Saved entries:

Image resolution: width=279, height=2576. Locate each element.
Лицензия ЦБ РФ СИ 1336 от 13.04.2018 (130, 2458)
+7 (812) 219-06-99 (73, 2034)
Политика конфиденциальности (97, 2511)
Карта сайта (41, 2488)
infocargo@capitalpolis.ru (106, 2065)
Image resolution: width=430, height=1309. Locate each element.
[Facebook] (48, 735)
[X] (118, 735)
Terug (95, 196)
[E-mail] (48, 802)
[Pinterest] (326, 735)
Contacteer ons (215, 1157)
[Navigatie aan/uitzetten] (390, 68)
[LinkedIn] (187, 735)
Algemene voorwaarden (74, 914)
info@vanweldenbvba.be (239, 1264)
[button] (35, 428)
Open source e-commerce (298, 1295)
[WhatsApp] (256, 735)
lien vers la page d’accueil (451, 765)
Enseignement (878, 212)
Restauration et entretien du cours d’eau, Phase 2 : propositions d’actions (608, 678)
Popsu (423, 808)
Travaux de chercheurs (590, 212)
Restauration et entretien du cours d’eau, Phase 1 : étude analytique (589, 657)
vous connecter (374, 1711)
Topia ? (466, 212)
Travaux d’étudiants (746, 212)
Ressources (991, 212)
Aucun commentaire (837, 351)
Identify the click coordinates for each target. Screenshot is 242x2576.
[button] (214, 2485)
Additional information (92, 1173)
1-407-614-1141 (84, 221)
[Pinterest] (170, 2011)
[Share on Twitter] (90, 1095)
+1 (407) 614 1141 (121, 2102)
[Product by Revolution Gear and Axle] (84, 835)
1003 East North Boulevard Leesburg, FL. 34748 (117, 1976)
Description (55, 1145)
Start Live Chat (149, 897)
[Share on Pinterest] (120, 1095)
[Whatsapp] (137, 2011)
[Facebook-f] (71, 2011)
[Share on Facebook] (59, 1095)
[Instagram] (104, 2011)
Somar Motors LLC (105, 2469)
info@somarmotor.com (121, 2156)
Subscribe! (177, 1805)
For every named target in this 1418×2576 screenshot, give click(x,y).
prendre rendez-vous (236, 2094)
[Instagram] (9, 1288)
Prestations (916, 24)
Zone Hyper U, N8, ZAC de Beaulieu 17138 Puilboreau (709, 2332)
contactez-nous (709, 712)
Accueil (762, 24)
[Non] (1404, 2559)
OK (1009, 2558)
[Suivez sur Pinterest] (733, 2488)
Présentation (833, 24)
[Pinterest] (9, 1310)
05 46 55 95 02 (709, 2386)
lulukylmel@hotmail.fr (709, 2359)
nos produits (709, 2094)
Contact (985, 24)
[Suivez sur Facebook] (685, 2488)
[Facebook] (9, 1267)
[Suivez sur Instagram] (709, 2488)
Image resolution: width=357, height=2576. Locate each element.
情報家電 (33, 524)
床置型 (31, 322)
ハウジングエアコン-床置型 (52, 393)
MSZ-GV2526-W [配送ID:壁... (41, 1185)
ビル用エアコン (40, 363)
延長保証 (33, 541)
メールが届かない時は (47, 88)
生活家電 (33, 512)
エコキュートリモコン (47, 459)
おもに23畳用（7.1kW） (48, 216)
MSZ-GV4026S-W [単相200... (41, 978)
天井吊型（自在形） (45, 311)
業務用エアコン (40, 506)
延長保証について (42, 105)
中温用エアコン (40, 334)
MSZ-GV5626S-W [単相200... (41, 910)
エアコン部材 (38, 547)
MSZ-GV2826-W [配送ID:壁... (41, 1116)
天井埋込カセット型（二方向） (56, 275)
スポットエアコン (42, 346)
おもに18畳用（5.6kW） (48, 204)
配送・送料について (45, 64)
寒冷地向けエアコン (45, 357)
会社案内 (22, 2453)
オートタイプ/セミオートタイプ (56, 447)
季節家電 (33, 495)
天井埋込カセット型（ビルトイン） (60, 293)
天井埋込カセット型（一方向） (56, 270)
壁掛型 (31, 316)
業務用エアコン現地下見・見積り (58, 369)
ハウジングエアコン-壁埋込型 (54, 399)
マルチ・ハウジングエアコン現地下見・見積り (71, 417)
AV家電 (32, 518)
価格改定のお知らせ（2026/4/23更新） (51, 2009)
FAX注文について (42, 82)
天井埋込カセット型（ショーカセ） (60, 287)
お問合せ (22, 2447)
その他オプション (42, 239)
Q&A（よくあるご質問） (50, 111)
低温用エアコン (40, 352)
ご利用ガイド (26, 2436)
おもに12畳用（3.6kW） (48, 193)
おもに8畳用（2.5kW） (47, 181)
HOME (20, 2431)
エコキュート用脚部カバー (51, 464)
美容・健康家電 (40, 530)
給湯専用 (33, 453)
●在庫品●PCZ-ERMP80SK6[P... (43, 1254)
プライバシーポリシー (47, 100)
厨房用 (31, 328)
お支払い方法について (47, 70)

» **WHAT THE TASK REQUIRES**:
Return each entry without altering a single word.

» **EXPECTED OUTPUT**:
Image resolution: width=279, height=2576. Locate each element.
Лицензия ЦБ РФ СИ 1336 от 13.04.2018 (130, 2458)
+7 (812) 219-06-99 (73, 2034)
Политика конфиденциальности (97, 2511)
Карта сайта (41, 2488)
infocargo@capitalpolis.ru (106, 2065)
Image resolution: width=430, height=1309. Locate each element.
[Facebook] (48, 735)
[X] (118, 735)
Terug (95, 196)
[E-mail] (48, 802)
[Pinterest] (326, 735)
Contacteer ons (215, 1157)
[Navigatie aan/uitzetten] (390, 68)
[LinkedIn] (187, 735)
Algemene voorwaarden (74, 914)
info@vanweldenbvba.be (239, 1264)
[button] (35, 428)
Open source e-commerce (298, 1295)
[WhatsApp] (256, 735)
lien vers la page d’accueil (451, 765)
Enseignement (878, 212)
Restauration et entretien du cours d’eau, Phase 2 : propositions d’actions (608, 678)
Popsu (423, 808)
Travaux de chercheurs (590, 212)
Restauration et entretien du cours d’eau, Phase 1 : étude analytique (589, 657)
vous connecter (374, 1711)
Topia ? (466, 212)
Travaux d’étudiants (746, 212)
Ressources (991, 212)
Aucun commentaire (837, 351)
Identify the click coordinates for each target. Screenshot is 242x2576.
[button] (214, 2485)
Additional information (92, 1173)
1-407-614-1141 (84, 221)
[Pinterest] (170, 2011)
[Share on Twitter] (90, 1095)
+1 (407) 614 1141 (121, 2102)
[Product by Revolution Gear and Axle] (84, 835)
1003 East North Boulevard Leesburg, FL. 34748 (117, 1976)
Description (55, 1145)
Start Live Chat (149, 897)
[Share on Pinterest] (120, 1095)
[Whatsapp] (137, 2011)
[Facebook-f] (71, 2011)
[Share on Facebook] (59, 1095)
[Instagram] (104, 2011)
Somar Motors LLC (105, 2469)
info@somarmotor.com (121, 2156)
Subscribe! (177, 1805)
For every named target in this 1418×2576 screenshot, give click(x,y).
prendre rendez-vous (236, 2094)
[Instagram] (9, 1288)
Prestations (916, 24)
Zone Hyper U, N8, ZAC de Beaulieu 17138 Puilboreau (709, 2332)
contactez-nous (709, 712)
Accueil (762, 24)
[Non] (1404, 2559)
OK (1009, 2558)
[Suivez sur Pinterest] (733, 2488)
Présentation (833, 24)
[Pinterest] (9, 1310)
05 46 55 95 02 (709, 2386)
lulukylmel@hotmail.fr (709, 2359)
nos produits (709, 2094)
Contact (985, 24)
[Suivez sur Facebook] (685, 2488)
[Facebook] (9, 1267)
[Suivez sur Instagram] (709, 2488)
Image resolution: width=357, height=2576. Locate each element.
情報家電 (33, 524)
床置型 (31, 322)
ハウジングエアコン-床置型 (52, 393)
MSZ-GV2526-W [配送ID:壁... (41, 1185)
ビル用エアコン (40, 363)
延長保証 (33, 541)
メールが届かない時は (47, 88)
生活家電 (33, 512)
エコキュートリモコン (47, 459)
おもに23畳用（7.1kW） (48, 216)
MSZ-GV4026S-W [単相200... (41, 978)
天井吊型（自在形） (45, 311)
業務用エアコン (40, 506)
延長保証について (42, 105)
中温用エアコン (40, 334)
MSZ-GV5626S-W [単相200... (41, 910)
エアコン部材 (38, 547)
MSZ-GV2826-W [配送ID:壁... (41, 1116)
天井埋込カセット型（二方向） (56, 275)
スポットエアコン (42, 346)
おもに18畳用（5.6kW） (48, 204)
配送・送料について (45, 64)
寒冷地向けエアコン (45, 357)
会社案内 (22, 2453)
オートタイプ/セミオートタイプ (56, 447)
季節家電 (33, 495)
天井埋込カセット型（ビルトイン） (60, 293)
天井埋込カセット型（一方向） (56, 270)
壁掛型 (31, 316)
業務用エアコン現地下見・見積り (58, 369)
ハウジングエアコン-壁埋込型 (54, 399)
マルチ・ハウジングエアコン現地下見・見積り (71, 417)
AV家電 (32, 518)
価格改定のお知らせ（2026/4/23更新） (51, 2009)
FAX注文について (42, 82)
天井埋込カセット型（ショーカセ） (60, 287)
お問合せ (22, 2447)
その他オプション (42, 239)
Q&A（よくあるご質問） (50, 111)
低温用エアコン (40, 352)
ご利用ガイド (26, 2436)
おもに12畳用（3.6kW） (48, 193)
おもに8畳用（2.5kW） (47, 181)
HOME (20, 2431)
エコキュート用脚部カバー (51, 464)
美容・健康家電 (40, 530)
給湯専用 (33, 453)
●在庫品●PCZ-ERMP80SK6[P... (43, 1254)
プライバシーポリシー (47, 100)
厨房用 (31, 328)
お支払い方法について (47, 70)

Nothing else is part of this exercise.